● **TASK TO COMPLETE**: For the entries below, the result should be an exact transcription of the lines from the one with "Article 31 - Fair" up to and including the one with "Här kan du få hjälp (104, 1998)", and only those.

—————

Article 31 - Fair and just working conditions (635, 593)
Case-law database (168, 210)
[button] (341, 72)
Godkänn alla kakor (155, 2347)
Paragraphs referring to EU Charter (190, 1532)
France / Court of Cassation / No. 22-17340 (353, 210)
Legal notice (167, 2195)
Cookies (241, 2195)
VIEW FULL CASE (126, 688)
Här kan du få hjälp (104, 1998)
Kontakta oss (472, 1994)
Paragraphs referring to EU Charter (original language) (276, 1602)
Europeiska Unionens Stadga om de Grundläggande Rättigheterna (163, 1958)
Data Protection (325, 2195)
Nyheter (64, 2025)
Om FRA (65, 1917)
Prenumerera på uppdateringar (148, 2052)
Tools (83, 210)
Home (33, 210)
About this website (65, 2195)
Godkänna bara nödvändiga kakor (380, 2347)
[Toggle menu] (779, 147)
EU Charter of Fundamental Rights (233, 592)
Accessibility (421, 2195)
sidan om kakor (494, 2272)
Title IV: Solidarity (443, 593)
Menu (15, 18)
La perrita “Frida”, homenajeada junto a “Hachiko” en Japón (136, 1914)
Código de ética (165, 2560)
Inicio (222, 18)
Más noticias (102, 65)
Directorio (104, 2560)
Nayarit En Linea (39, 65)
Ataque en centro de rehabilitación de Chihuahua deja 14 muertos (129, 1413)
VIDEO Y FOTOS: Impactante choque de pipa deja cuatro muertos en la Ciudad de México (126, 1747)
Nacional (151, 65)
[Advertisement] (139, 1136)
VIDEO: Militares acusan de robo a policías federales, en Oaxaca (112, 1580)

—————

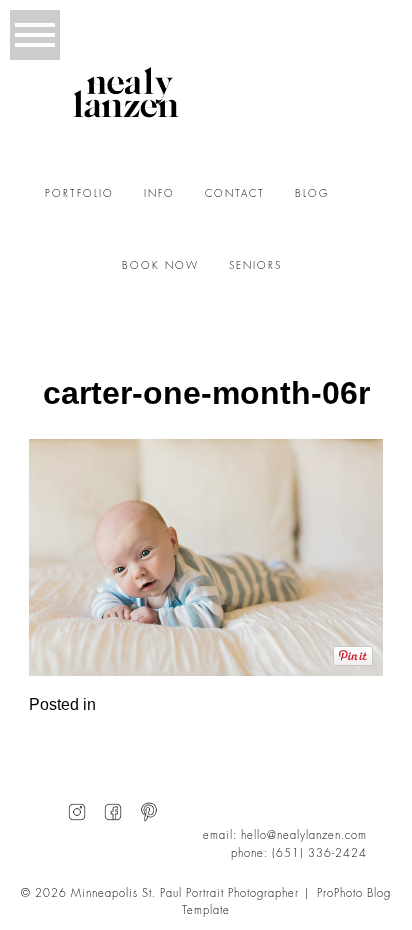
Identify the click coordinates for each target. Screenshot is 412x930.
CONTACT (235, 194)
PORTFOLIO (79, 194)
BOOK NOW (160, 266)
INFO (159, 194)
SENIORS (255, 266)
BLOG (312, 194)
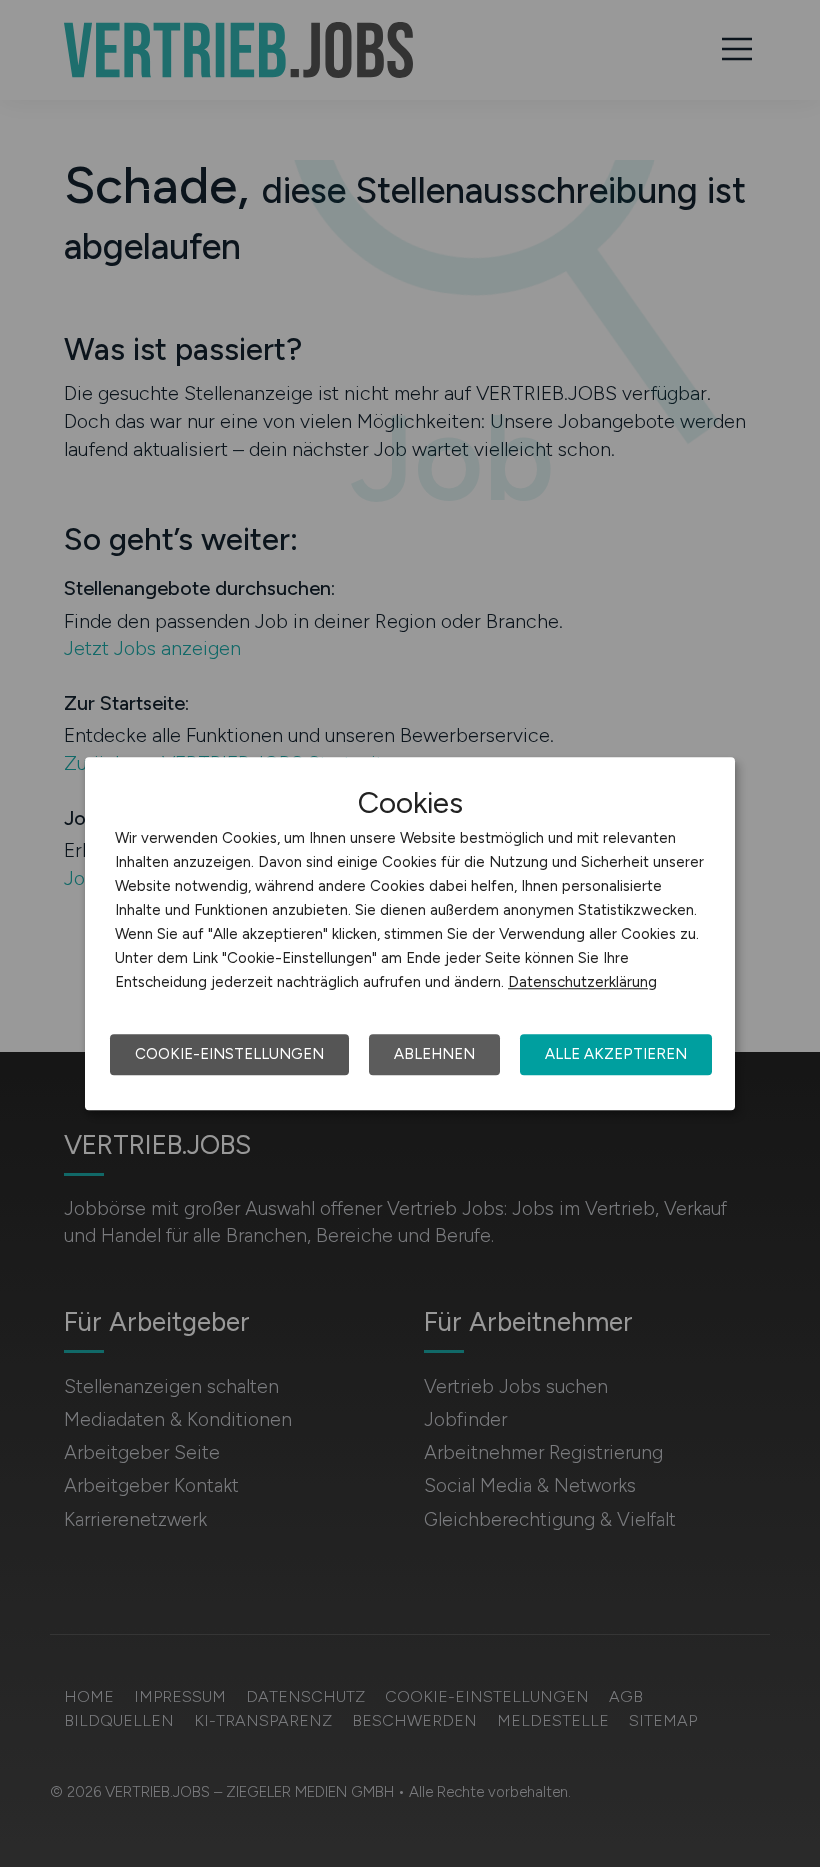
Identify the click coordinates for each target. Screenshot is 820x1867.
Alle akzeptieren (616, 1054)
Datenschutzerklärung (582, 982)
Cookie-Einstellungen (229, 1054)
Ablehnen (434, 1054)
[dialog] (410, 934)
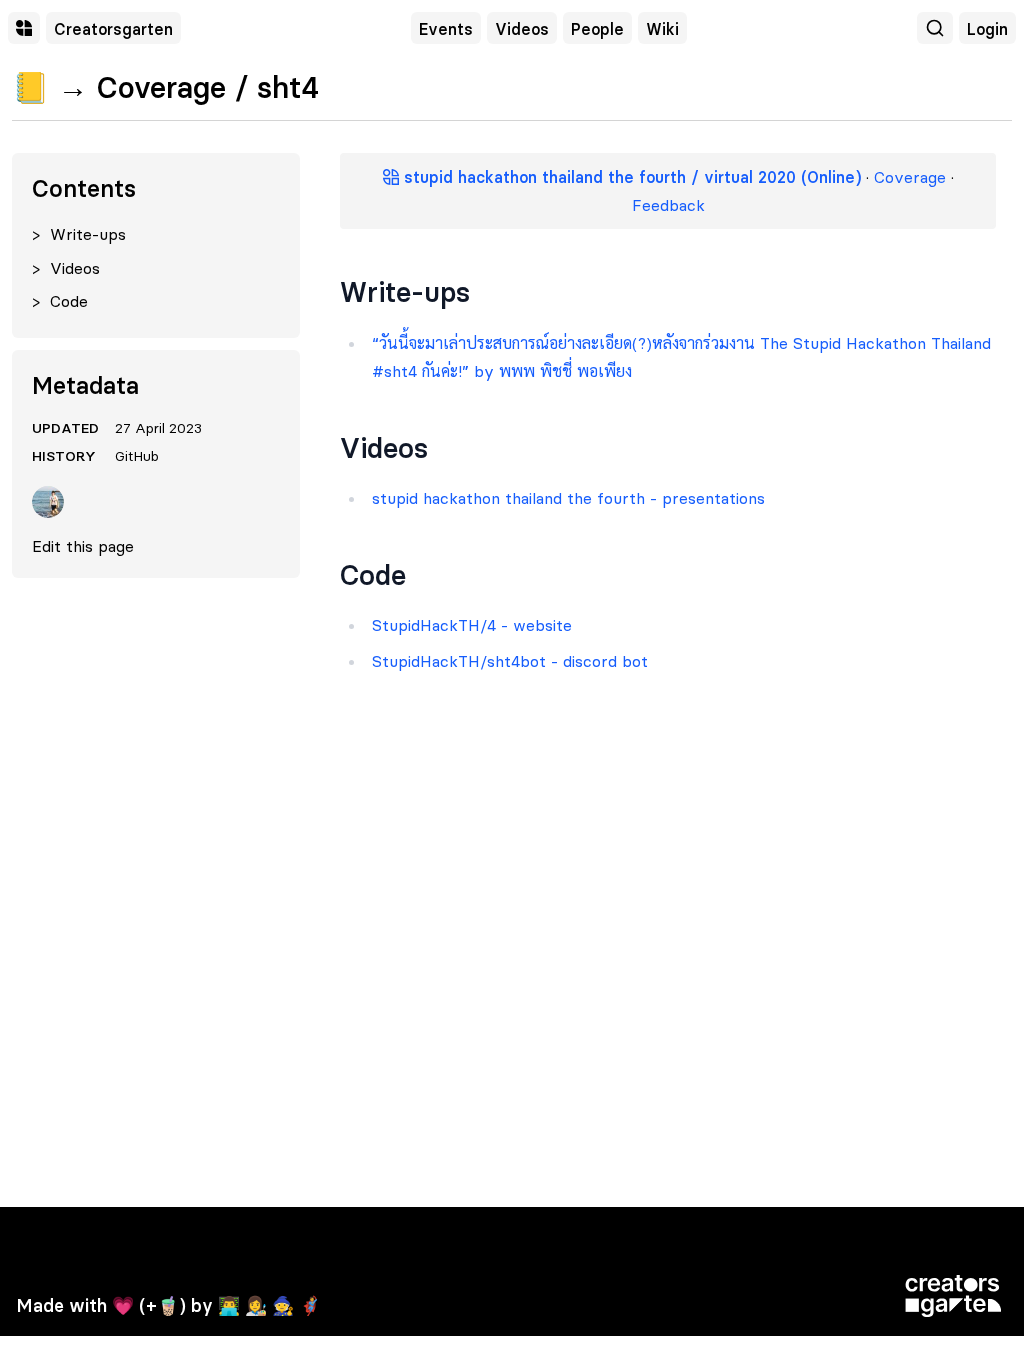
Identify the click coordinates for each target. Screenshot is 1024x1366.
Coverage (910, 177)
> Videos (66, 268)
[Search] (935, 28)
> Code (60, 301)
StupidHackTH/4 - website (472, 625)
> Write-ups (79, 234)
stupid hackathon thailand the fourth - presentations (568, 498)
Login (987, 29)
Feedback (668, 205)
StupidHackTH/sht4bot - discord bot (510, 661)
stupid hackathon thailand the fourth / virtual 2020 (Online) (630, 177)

—————

● **WRITTEN RESPONSE**:
Article 31 - Fair and just working conditions (635, 593)
Case-law database (168, 210)
[button] (341, 72)
Godkänn alla kakor (155, 2347)
Paragraphs referring to EU Charter (190, 1532)
France / Court of Cassation / No. 22-17340 (353, 210)
Legal notice (167, 2195)
Cookies (241, 2195)
VIEW FULL CASE (126, 688)
Här kan du få hjälp (104, 1998)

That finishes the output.